Gurdjieff's classification of Higher Bodies can be better represented on this scale. Physical body has the properties of the "Earth" level (that is, it has a density of 48 and it is subject to 48 laws). In comparison, a higher plane body would have a lighter density and it would be subject to a lesser number of laws (the amount varies on the level that the body falls under).

In the book Gnosis I, author Boris Mouravieff explains the names given to the notes of the solfege:

- DOminus (God)
- SIdereus orbis (Starry sky/Ensemble of all Worlds)
- LActeus orbis (the Milky Way)
- SOL (the Sun)
- FAtum (Fate: the Planetary World, with direct influence on human destiny)
- MIxtus orbis (the Earth, under the mixed rule of Good and Evil)
- REgina astris (the Moon, ruler of human fate)

The names of the notes have historically been attributed to the hymn 'Ut queant laxis' by Paulus Diaconus, where UT is used instead of DO. Mouravieff explains UT as indicating the uterus in the birth of flesh, and SI as representing "the door of the second Birth, according to the Spirit".

==Other properties==

There are many properties which the Fourth Way relates to the Ray of Creation such as: the evolution of the substances in the Universe, relationship between the cosmoses and the human body, etc. Many of the properties of the law of octaves could be displayed using the Ray of Creation.

"Involution" describes the branching out of the Ray of Creation from the level of God to the most mechanical and law-bound, and processes going in that direction. "Evolution" describes processes going in the opposite direction, as in the goal of Fourth Way development to transcend the level of the physical body, as well as cosmic processes.

The law of octaves relates all processes which occur in time to the diatonic scale, ascribing a particular meaning to the intervals corresponding to the just diatonic semitone (a pitch ratio of 16:15). All vibrations are said to proceed with periodic unevenness corresponding to the diatonic scale.

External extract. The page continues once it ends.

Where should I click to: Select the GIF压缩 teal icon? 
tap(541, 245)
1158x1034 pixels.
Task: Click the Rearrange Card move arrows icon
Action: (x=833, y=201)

==Ray of Creation in history==

According to G. I. Gurdjieff, some of the ancient geocentric models don't represent an Earth-centered universe at all, but in reality display the Ray of Creation. This confusion was due to a lack of knowledge on the part of those examining the diagrams. Thus, the Ray of Creation is a part of ancient knowledge. Gurdjieff also claimed to have learned it in Asia and the Middle-East, during the end of the 19th century and the early part of the 20th century.

==See also==

- G. I. Gurdjieff
- Earth Level
- Fourth Way Enneagram
- The Fourth Way
- Centers (Fourth Way)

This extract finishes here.